• **EXERCISE DESCRIPTION**: Pictures in the entries below are to be left out; otherwise, reproduce exactly the lines from the first through the line containing "Click the Typformel row header cell".

◆ ◆ ◆

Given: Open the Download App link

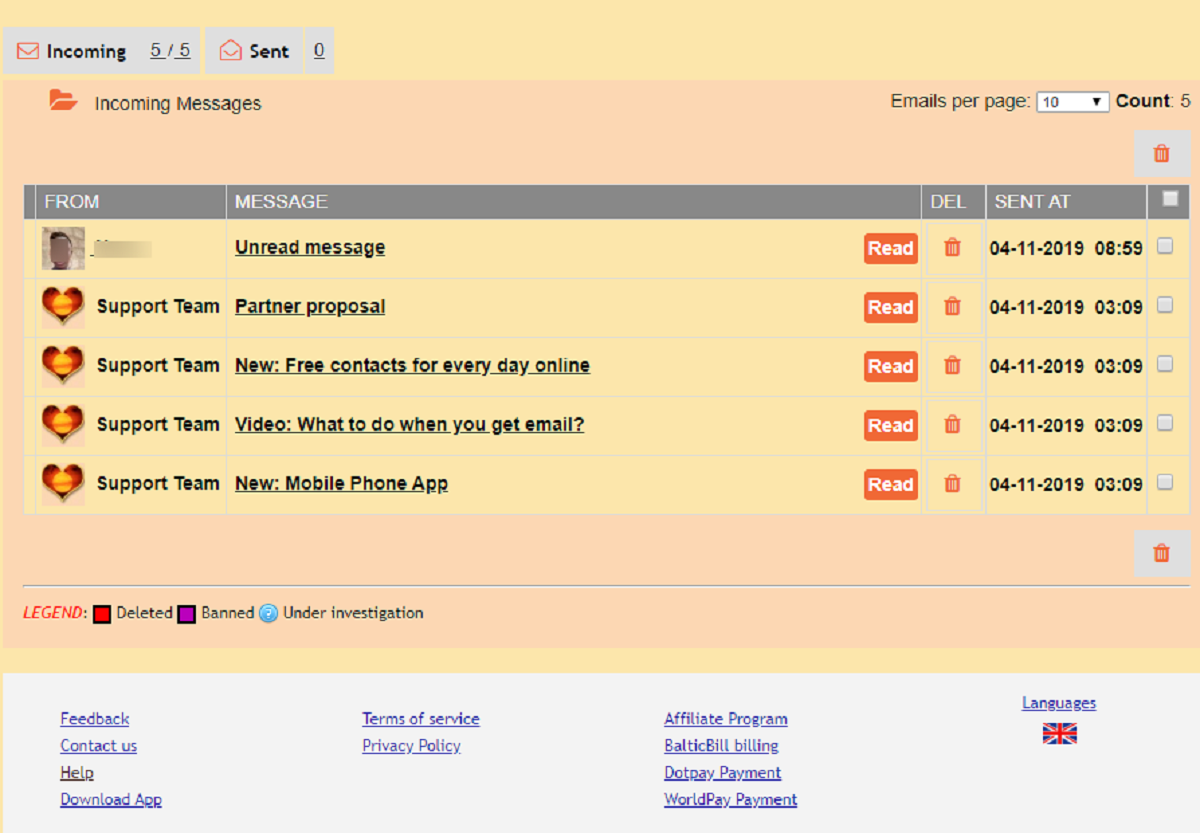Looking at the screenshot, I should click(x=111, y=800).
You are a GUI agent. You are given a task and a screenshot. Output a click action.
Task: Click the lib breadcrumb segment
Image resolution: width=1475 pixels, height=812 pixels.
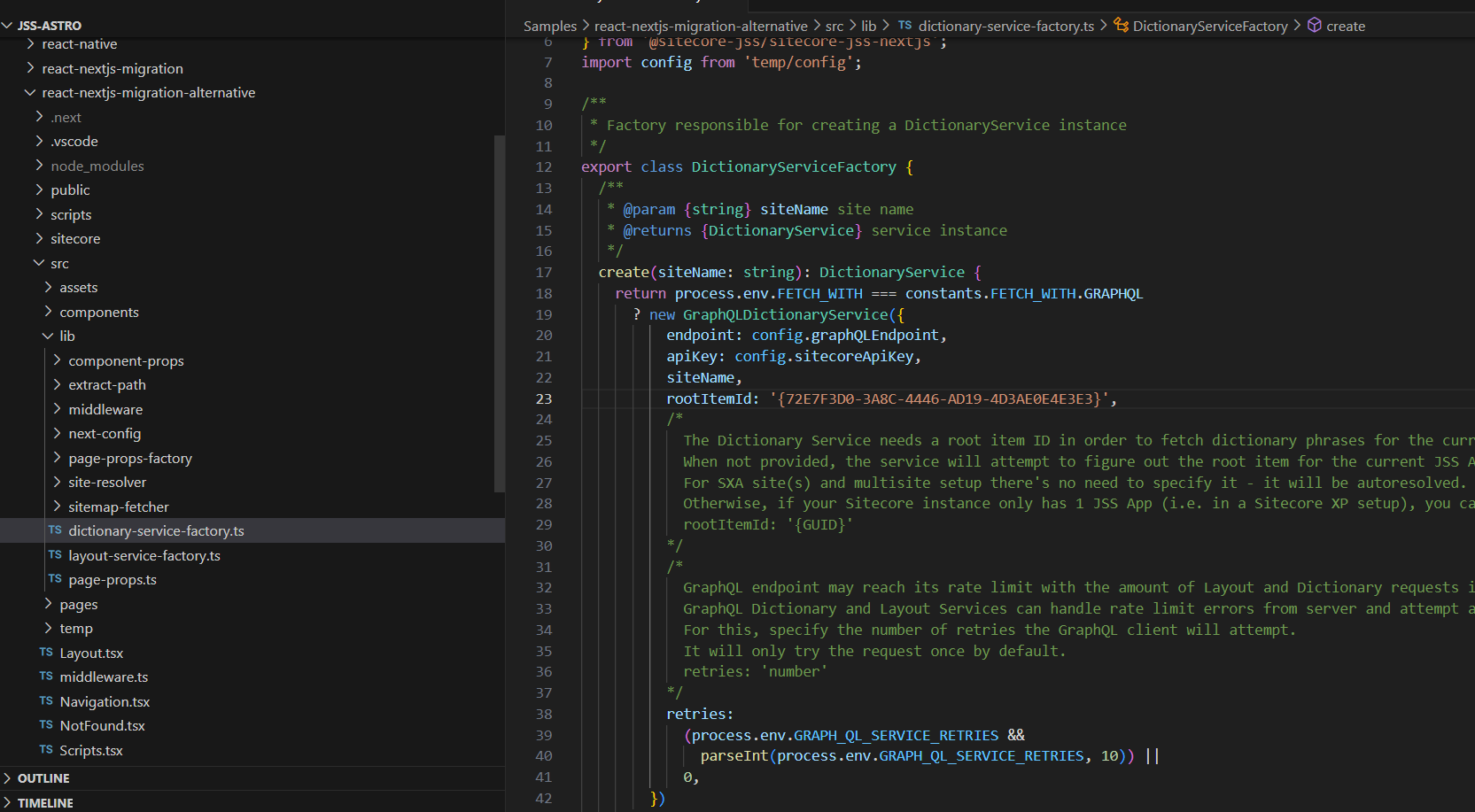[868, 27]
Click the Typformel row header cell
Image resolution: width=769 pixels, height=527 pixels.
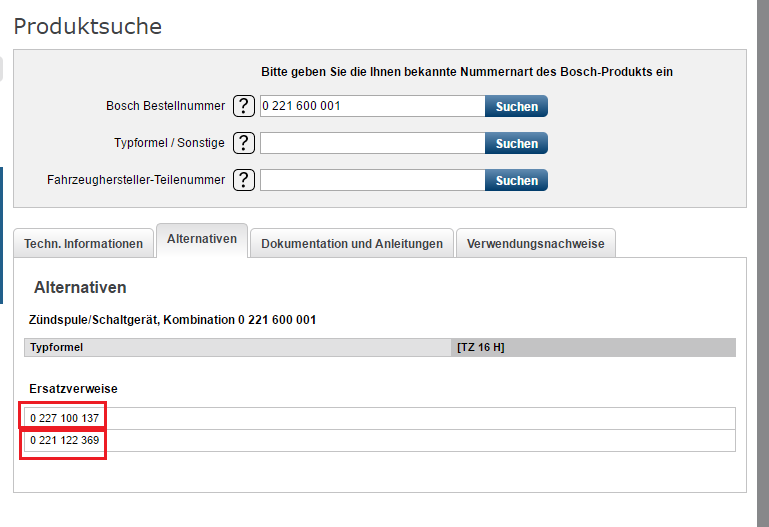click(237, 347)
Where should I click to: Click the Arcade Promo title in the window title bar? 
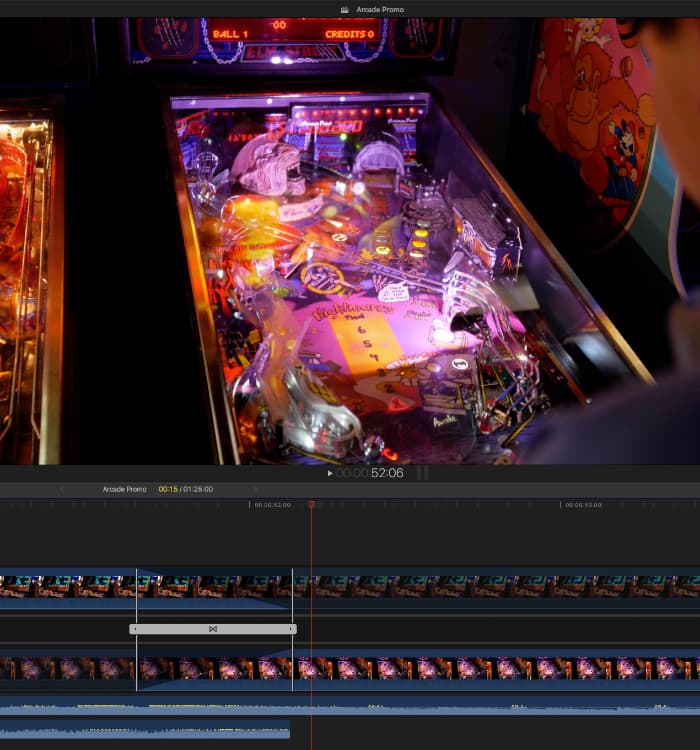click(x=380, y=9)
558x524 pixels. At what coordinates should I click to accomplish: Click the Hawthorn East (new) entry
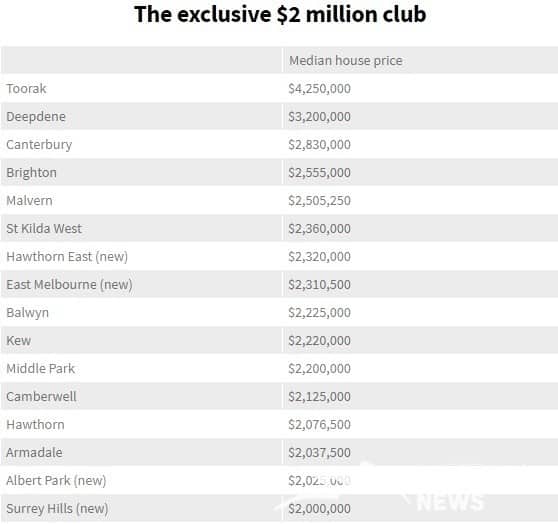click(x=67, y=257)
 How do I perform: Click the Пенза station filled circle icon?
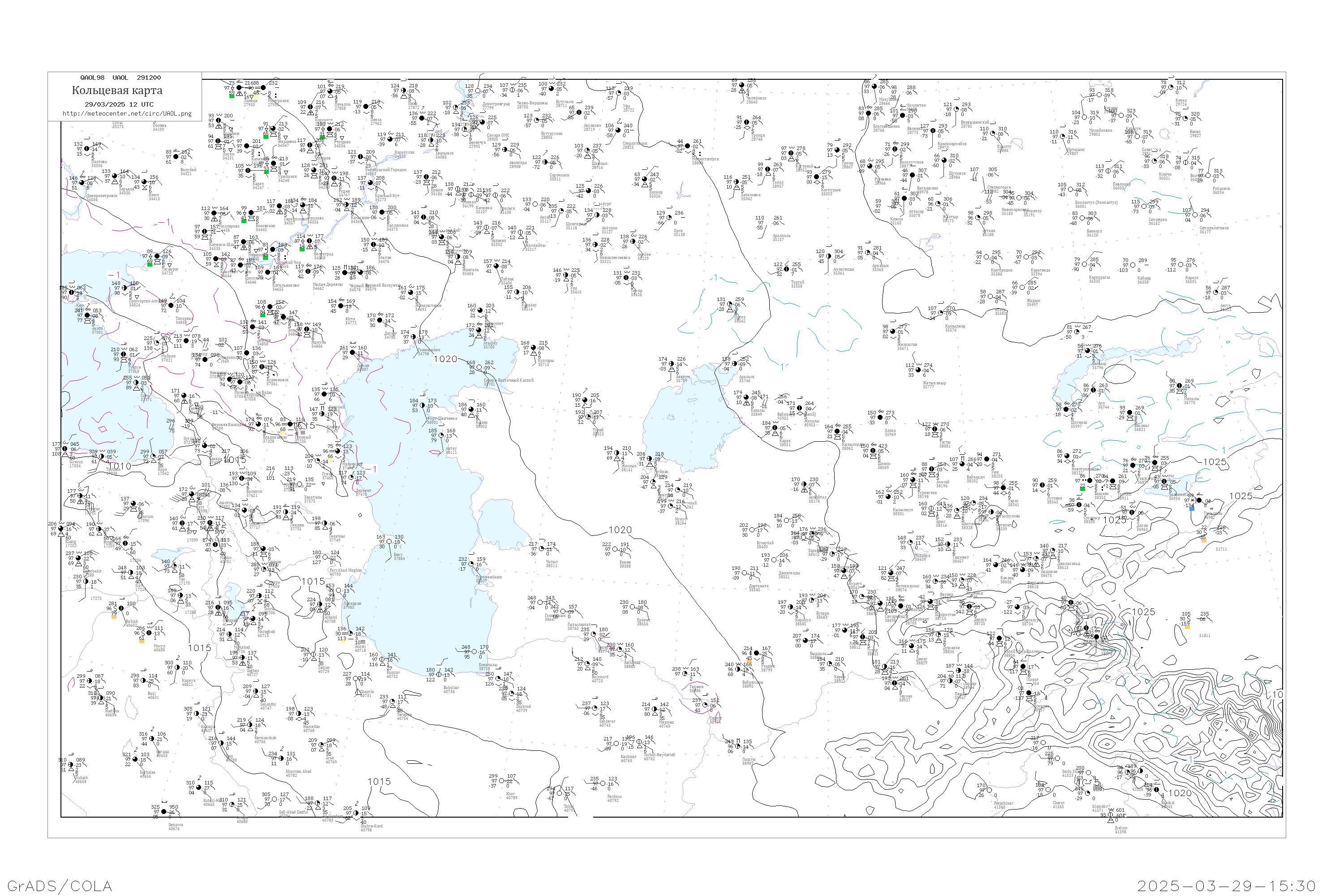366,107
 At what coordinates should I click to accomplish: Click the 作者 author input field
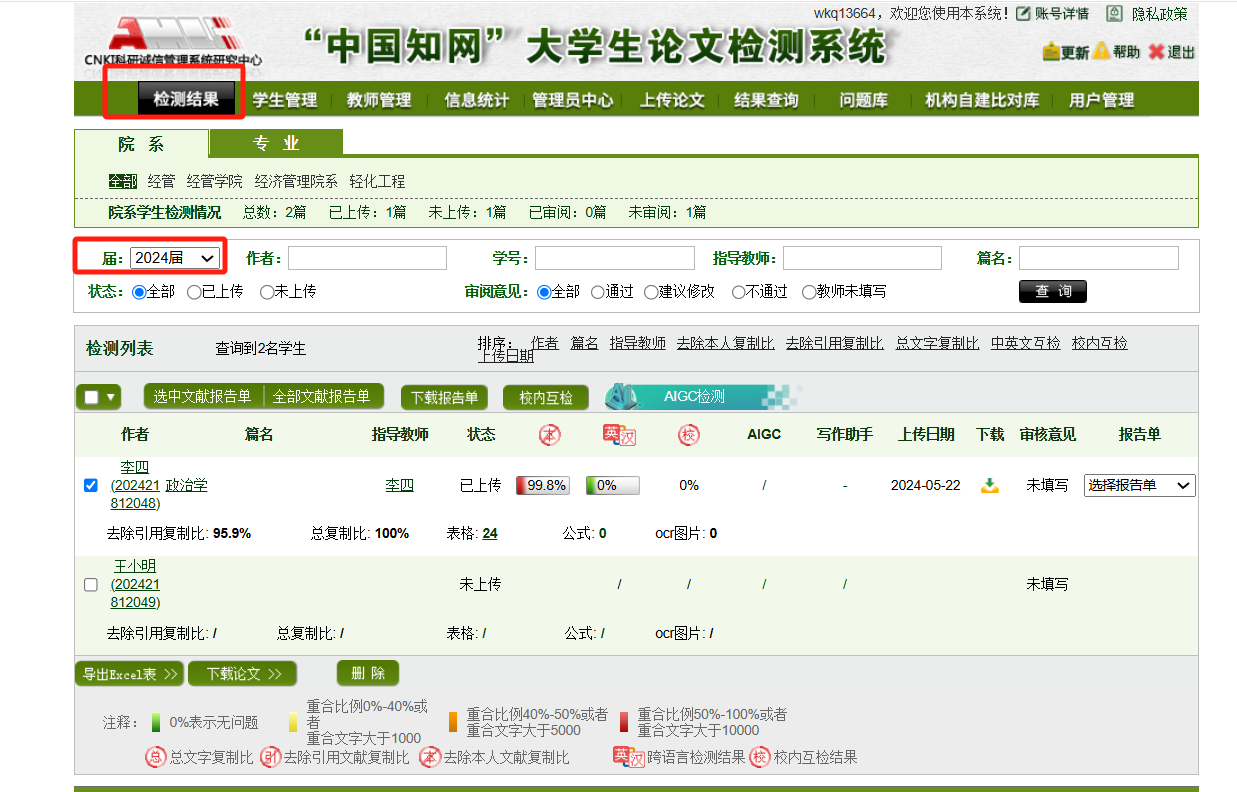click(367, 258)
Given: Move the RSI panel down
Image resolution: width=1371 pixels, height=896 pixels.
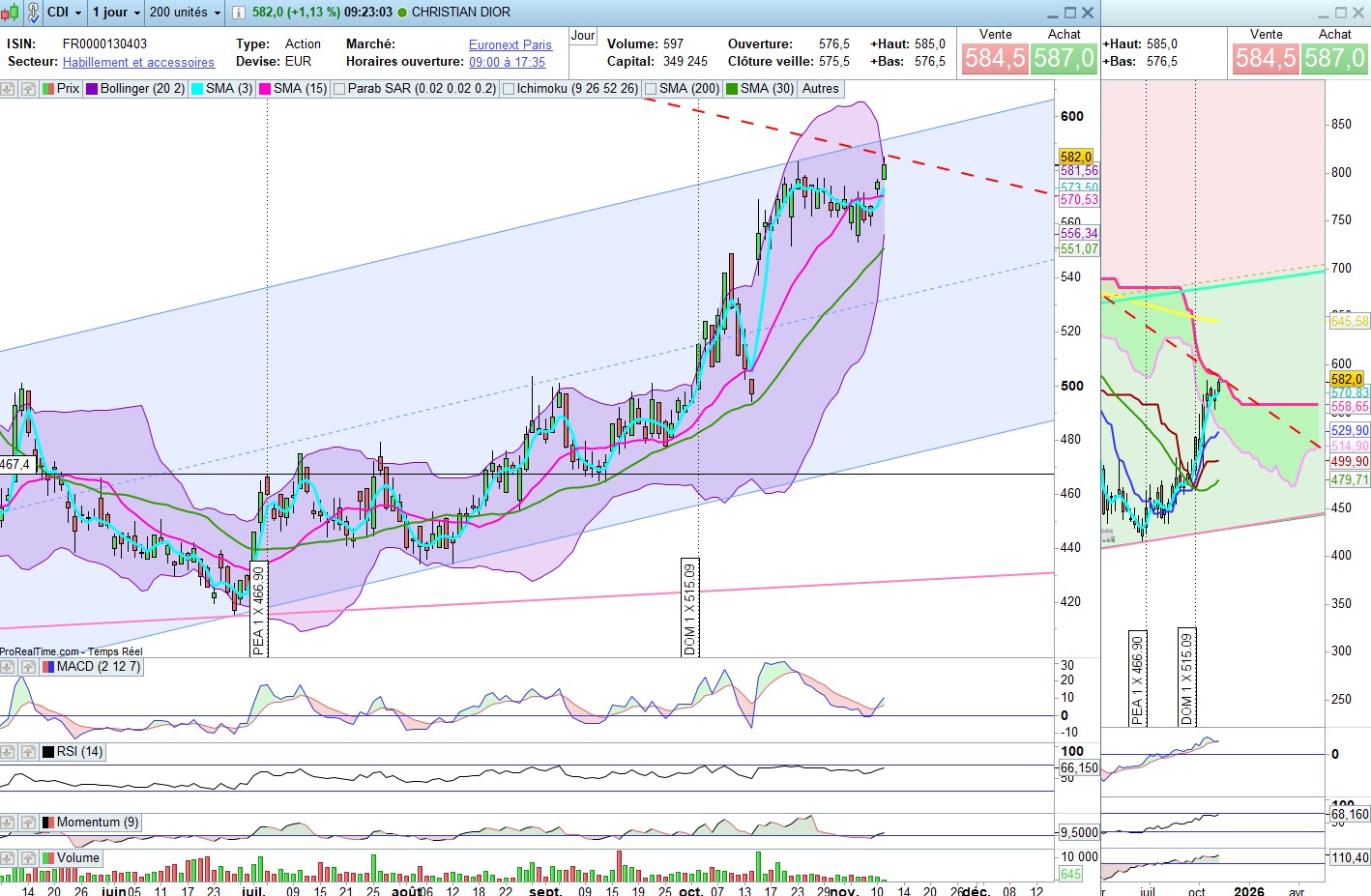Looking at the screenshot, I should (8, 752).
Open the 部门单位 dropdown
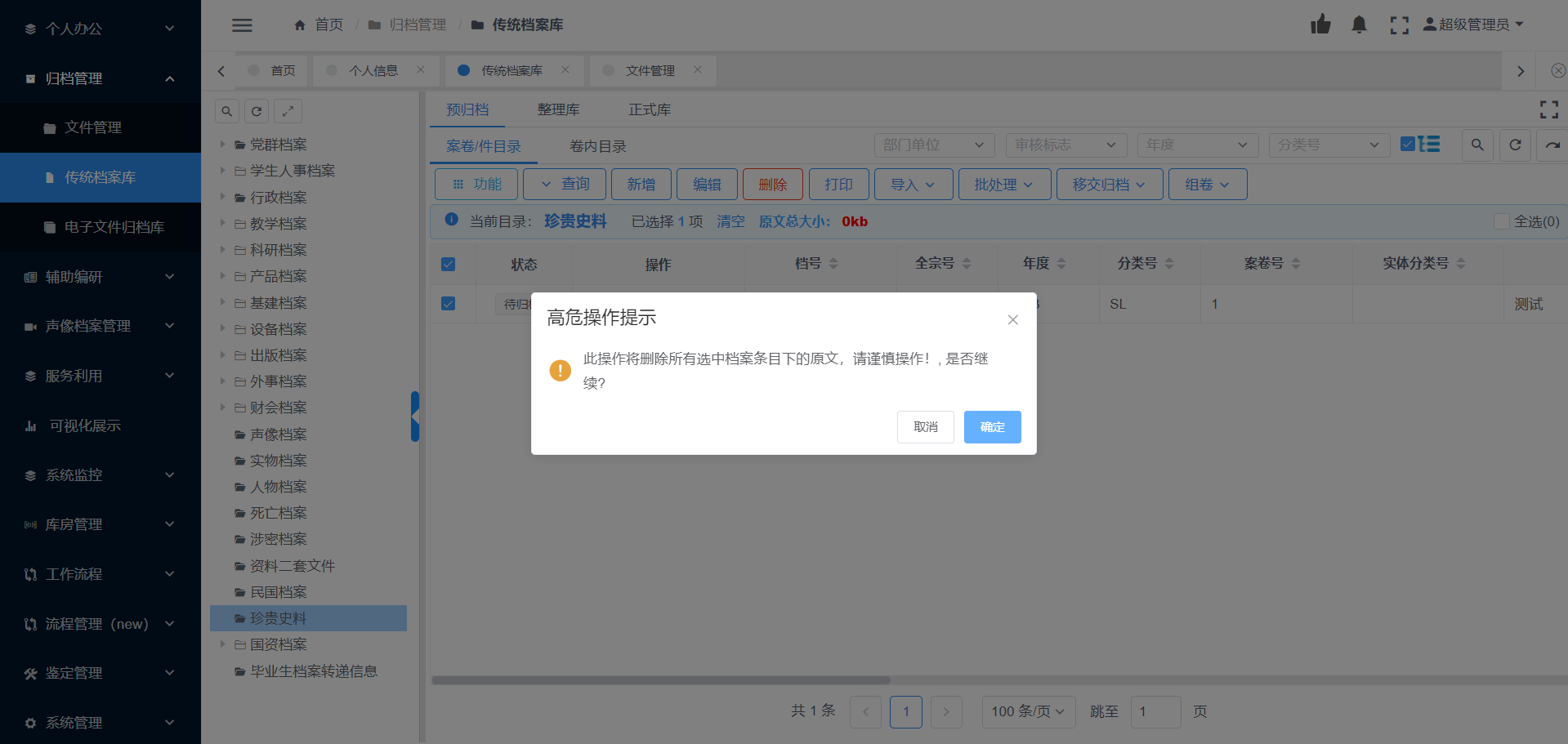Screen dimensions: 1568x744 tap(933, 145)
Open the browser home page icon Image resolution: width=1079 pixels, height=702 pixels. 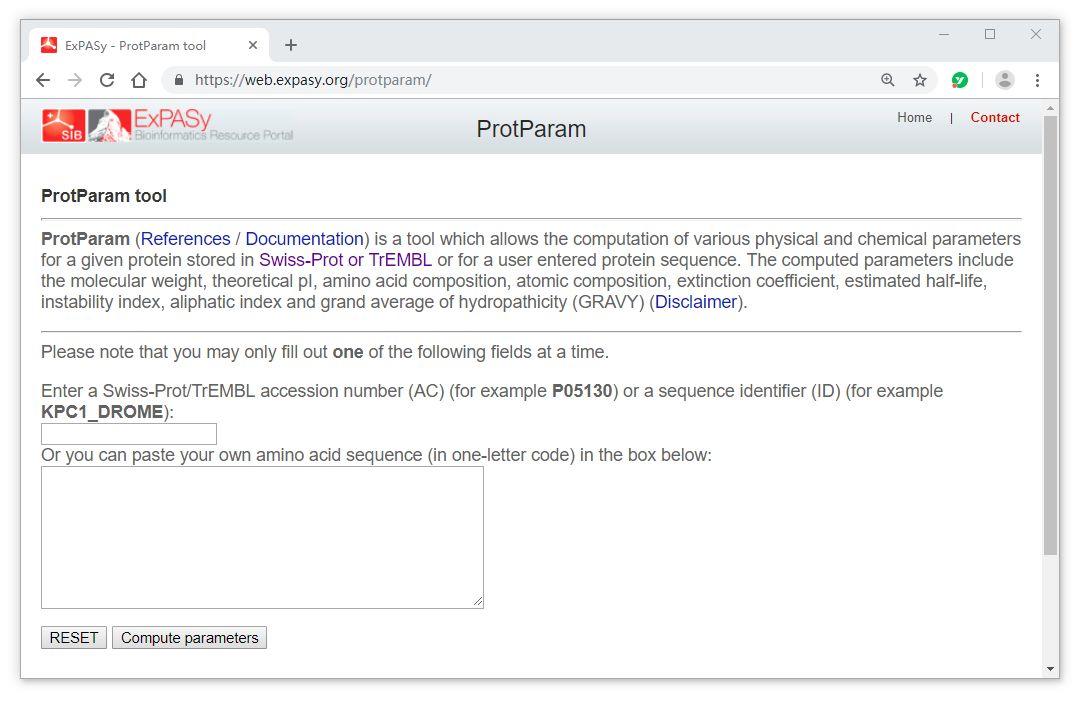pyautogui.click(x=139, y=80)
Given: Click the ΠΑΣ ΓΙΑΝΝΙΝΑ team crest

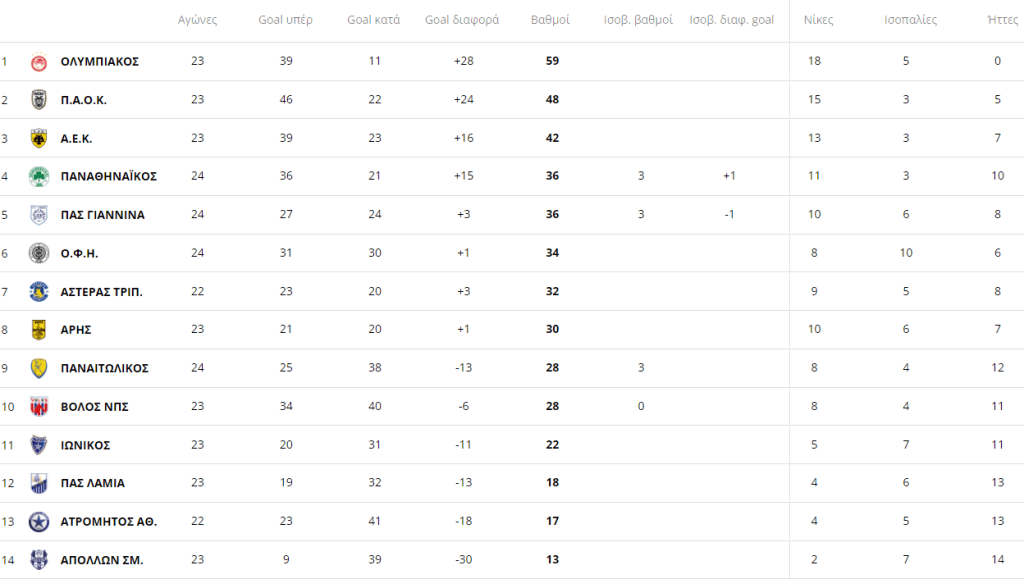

◆ ◆ ◆

• **RESULT OF THIS TASK**:
Given: Open the Download App link

Looking at the screenshot, I should click(x=111, y=800).
You are a GUI agent. You are given a task and a screenshot. Output a click action.
Task: Click the lib breadcrumb segment
Image resolution: width=1475 pixels, height=812 pixels.
[868, 27]
Click the Typformel row header cell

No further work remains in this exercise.